*Work task*:
Make an exact copy of the records below. Include every line.

*Data for processing*:
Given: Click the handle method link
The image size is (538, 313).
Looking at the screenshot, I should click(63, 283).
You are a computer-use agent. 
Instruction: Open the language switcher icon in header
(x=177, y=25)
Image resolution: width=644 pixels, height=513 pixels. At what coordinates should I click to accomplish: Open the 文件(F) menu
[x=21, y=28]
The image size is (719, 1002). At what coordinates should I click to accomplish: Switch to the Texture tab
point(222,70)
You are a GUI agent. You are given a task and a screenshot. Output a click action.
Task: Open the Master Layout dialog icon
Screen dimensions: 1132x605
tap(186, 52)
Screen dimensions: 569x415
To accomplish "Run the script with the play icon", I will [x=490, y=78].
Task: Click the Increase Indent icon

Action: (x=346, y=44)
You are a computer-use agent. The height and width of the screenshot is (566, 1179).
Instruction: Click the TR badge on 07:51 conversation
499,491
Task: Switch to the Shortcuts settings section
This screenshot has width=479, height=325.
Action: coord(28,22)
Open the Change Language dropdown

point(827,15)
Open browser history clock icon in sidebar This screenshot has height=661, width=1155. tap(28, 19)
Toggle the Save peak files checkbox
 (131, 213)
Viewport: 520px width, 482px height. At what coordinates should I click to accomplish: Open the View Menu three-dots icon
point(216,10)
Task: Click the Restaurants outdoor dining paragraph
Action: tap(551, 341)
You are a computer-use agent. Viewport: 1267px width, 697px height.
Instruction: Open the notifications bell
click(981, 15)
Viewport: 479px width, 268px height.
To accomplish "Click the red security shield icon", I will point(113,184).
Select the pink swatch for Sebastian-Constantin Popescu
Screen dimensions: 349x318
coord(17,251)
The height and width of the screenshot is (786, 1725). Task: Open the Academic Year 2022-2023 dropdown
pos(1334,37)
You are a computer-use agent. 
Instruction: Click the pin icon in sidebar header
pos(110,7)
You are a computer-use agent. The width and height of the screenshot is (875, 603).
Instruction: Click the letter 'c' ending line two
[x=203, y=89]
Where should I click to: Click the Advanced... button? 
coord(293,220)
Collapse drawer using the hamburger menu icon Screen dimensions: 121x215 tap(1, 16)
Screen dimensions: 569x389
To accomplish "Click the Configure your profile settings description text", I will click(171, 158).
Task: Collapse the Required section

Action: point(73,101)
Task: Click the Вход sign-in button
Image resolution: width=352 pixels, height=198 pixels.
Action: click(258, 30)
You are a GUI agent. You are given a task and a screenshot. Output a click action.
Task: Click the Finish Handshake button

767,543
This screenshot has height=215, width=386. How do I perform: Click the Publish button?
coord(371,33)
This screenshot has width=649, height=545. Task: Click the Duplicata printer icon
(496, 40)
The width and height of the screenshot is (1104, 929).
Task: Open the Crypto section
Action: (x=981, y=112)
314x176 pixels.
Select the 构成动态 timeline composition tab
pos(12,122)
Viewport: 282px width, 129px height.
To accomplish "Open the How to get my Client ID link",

*Answer section*:
Given: Click the handle method link
The image size is (538, 313).
Looking at the screenshot, I should click(63, 283).
You are a computer-use agent. 
Instruction: Open the language switcher icon in header
(x=177, y=25)
Image resolution: width=644 pixels, height=513 pixels. At what coordinates should I click to accomplish: Open the 文件(F) menu
[x=21, y=28]
The image size is (719, 1002). At what coordinates should I click to accomplish: Switch to the Texture tab
point(222,70)
You are a GUI agent. You are given a task and a screenshot. Output a click action.
Task: Open the Master Layout dialog icon
Screen dimensions: 1132x605
tap(186, 52)
Screen dimensions: 569x415
To accomplish "Run the script with the play icon", I will [x=490, y=78].
Task: Click the Increase Indent icon

Action: (x=346, y=44)
You are a computer-use agent. The height and width of the screenshot is (566, 1179).
Instruction: Click the TR badge on 07:51 conversation
499,491
Task: Switch to the Shortcuts settings section
This screenshot has width=479, height=325.
Action: coord(28,22)
Open the Change Language dropdown

point(827,15)
Open browser history clock icon in sidebar This screenshot has height=661, width=1155. tap(28, 19)
Toggle the Save peak files checkbox
 (131, 213)
Viewport: 520px width, 482px height. At what coordinates should I click to accomplish: Open the View Menu three-dots icon
point(216,10)
Task: Click the Restaurants outdoor dining paragraph
Action: tap(551, 341)
You are a computer-use agent. Viewport: 1267px width, 697px height.
Instruction: Open the notifications bell
click(981, 15)
Viewport: 479px width, 268px height.
To accomplish "Click the red security shield icon", I will point(113,184).
Select the pink swatch for Sebastian-Constantin Popescu
Screen dimensions: 349x318
coord(17,251)
The height and width of the screenshot is (786, 1725). Task: Open the Academic Year 2022-2023 dropdown
pos(1334,37)
You are a computer-use agent. 
Instruction: Click the pin icon in sidebar header
pos(110,7)
You are a computer-use agent. The width and height of the screenshot is (875, 603).
Instruction: Click the letter 'c' ending line two
[x=203, y=89]
Where should I click to: Click the Advanced... button? 
coord(293,220)
Collapse drawer using the hamburger menu icon Screen dimensions: 121x215 tap(1, 16)
Screen dimensions: 569x389
To accomplish "Click the Configure your profile settings description text", I will click(171, 158).
Task: Collapse the Required section

Action: point(73,101)
Task: Click the Вход sign-in button
Image resolution: width=352 pixels, height=198 pixels.
Action: click(258, 30)
You are a GUI agent. You are given a task and a screenshot. Output a click action.
Task: Click the Finish Handshake button

767,543
This screenshot has height=215, width=386. How do I perform: Click the Publish button?
coord(371,33)
This screenshot has width=649, height=545. Task: Click the Duplicata printer icon
(496, 40)
The width and height of the screenshot is (1104, 929).
Task: Open the Crypto section
Action: (x=981, y=112)
314x176 pixels.
Select the 构成动态 timeline composition tab
pos(12,122)
Viewport: 282px width, 129px height.
To accomplish "Open the How to get my Client ID link",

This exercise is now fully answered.